Copy word for word the portion of the text below about designing Enigma for analysts, from "Asking Questions of" to "of the world.".

■ Excerpt provided:
● ● ● ●
Designing for the Analyst
Having spent time with potential customers and ingesting a greater variety of public datasets, it became apparent that analysts, journalists and academics would value access to the platform. For a subscription fee, Enigma would help to gather insights on a broad range of topics: finance, energy, real estate, agriculture, local politics, etc.
The product was designed to be open-ended, optimizing for its ability to find needles in unsuspected data haystacks.
Asking Questions of the Data
At TechCrunch Disrupt in 2013, we demonstrated our vision of a typical workflow on Enigma. By asking simple questions about people, places and companies, one could build a data-rich picture of the world.
This was the Data Explorer's job. Searching through hundreds of millions of rows, testing out hypotheses on the fly, and hopping from dataset to dataset was orders of magnitude easier with Enigma than it was with traditional data research tools.
● ● ● ●
■ Extracted material:
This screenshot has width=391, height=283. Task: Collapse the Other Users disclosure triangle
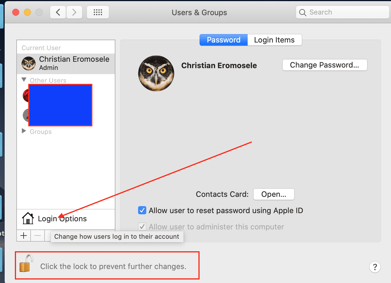(24, 80)
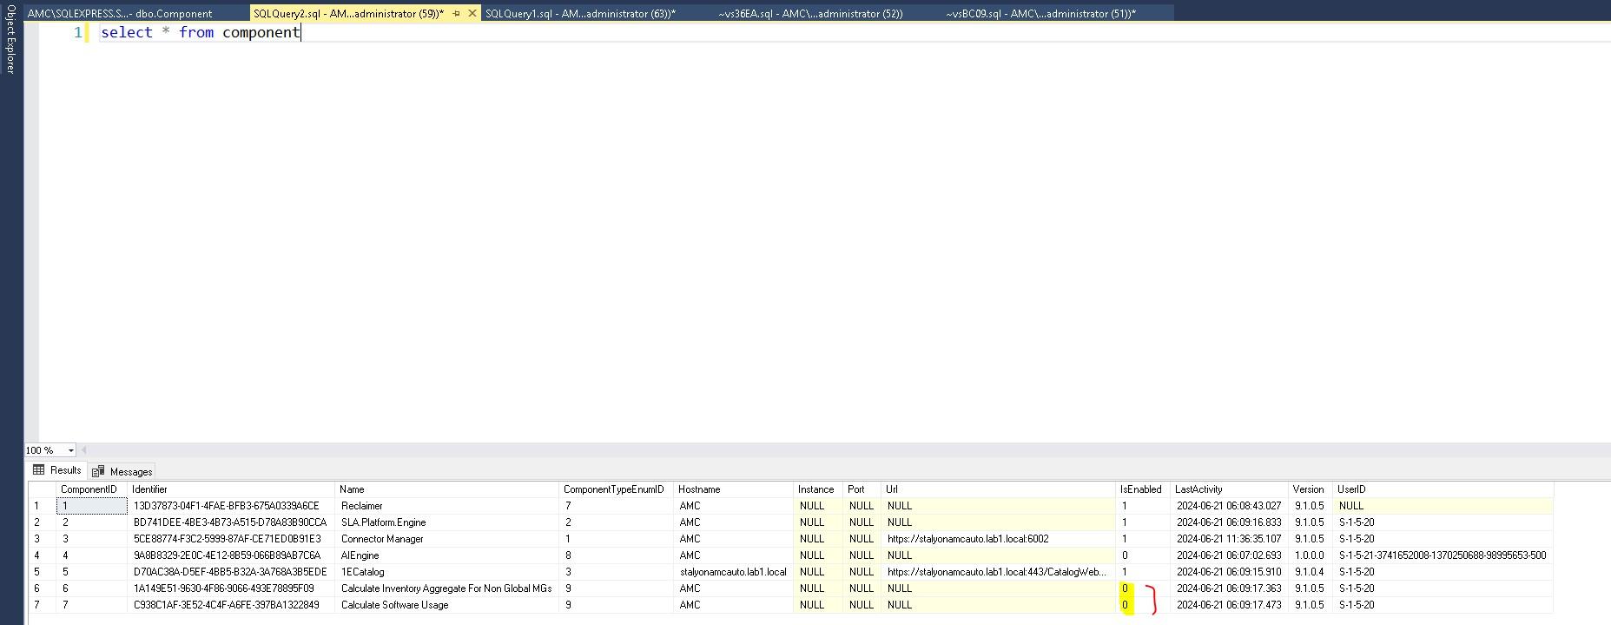1611x625 pixels.
Task: Select the 1ECatalog Hostname cell
Action: (732, 572)
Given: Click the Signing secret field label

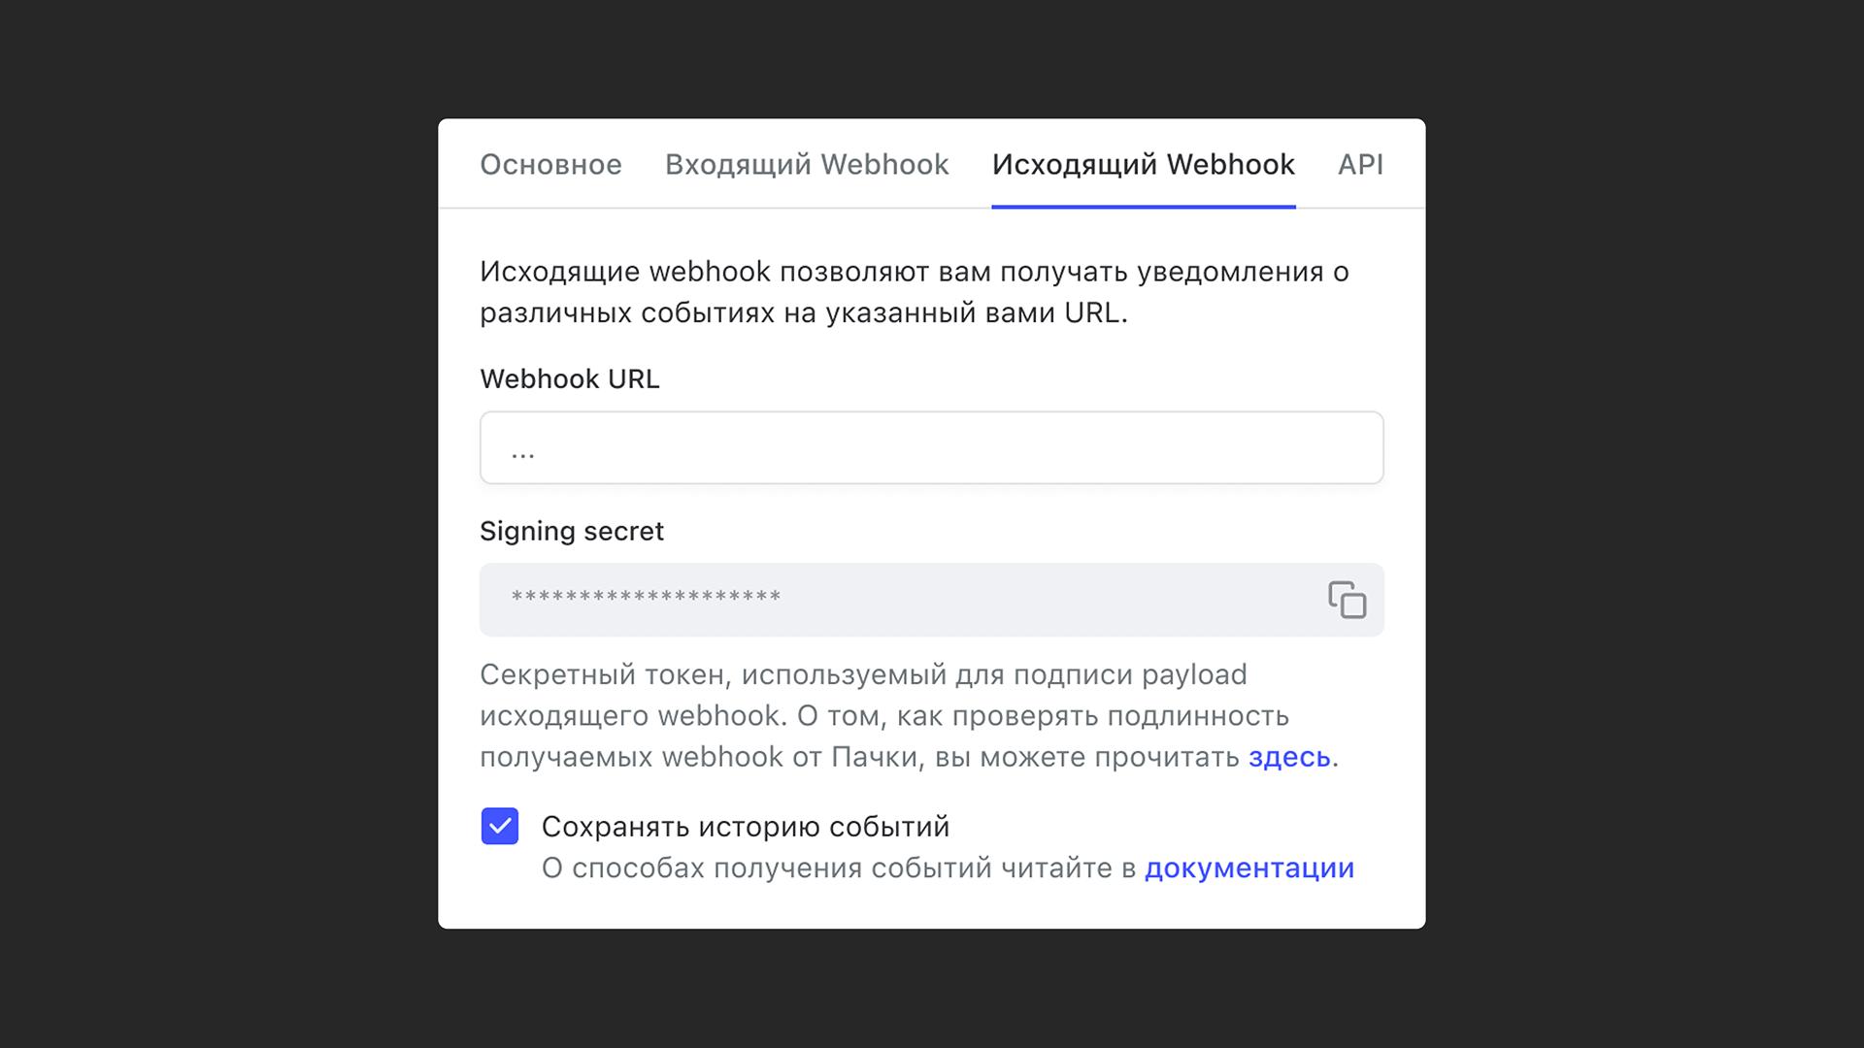Looking at the screenshot, I should tap(571, 531).
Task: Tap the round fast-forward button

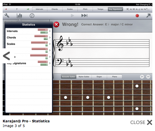Action: point(148,77)
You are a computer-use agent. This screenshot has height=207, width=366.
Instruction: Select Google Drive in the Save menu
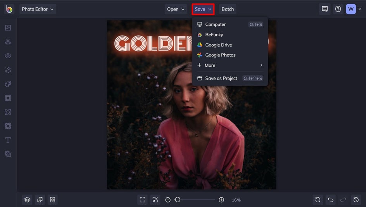(x=218, y=45)
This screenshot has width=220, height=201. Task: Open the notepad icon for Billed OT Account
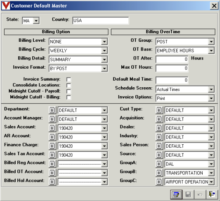point(52,173)
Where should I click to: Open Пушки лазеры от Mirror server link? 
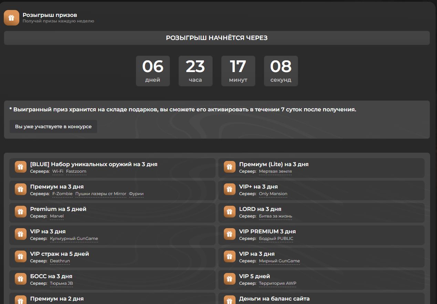(x=101, y=194)
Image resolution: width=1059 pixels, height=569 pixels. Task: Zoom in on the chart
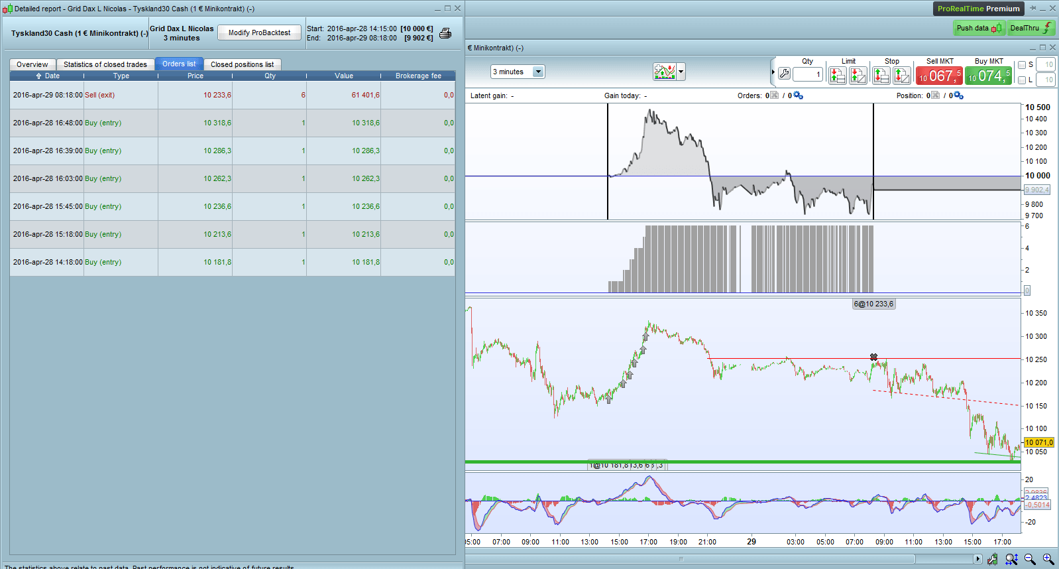[x=1048, y=559]

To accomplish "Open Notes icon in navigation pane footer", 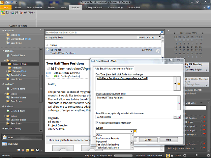I will coord(27,150).
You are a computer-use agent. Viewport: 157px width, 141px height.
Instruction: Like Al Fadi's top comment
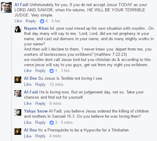tap(18, 21)
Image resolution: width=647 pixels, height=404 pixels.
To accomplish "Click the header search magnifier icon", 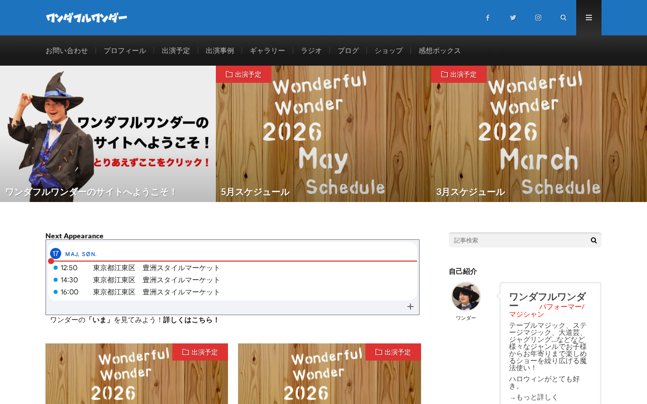I will [x=564, y=18].
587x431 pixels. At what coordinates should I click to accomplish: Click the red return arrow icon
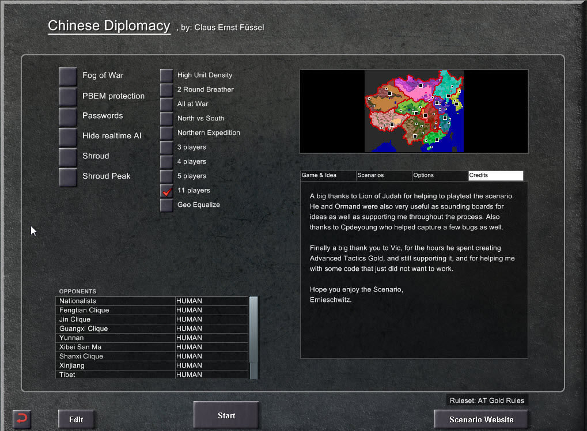click(21, 418)
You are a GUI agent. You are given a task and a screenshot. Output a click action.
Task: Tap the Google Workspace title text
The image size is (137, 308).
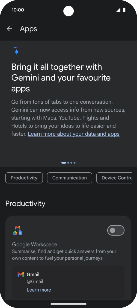(x=35, y=245)
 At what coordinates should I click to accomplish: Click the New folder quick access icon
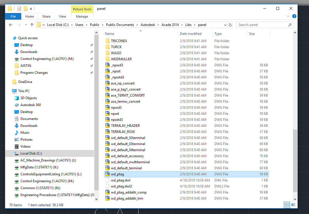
● ● ● ●
■ Solution for this task:
Asking Questions of the Data
At TechCrunch Disrupt in 2013, we demonstrated our vision of a typical workflow on Enigma. By asking simple questions about people, places and companies, one could build a data-rich picture of the world.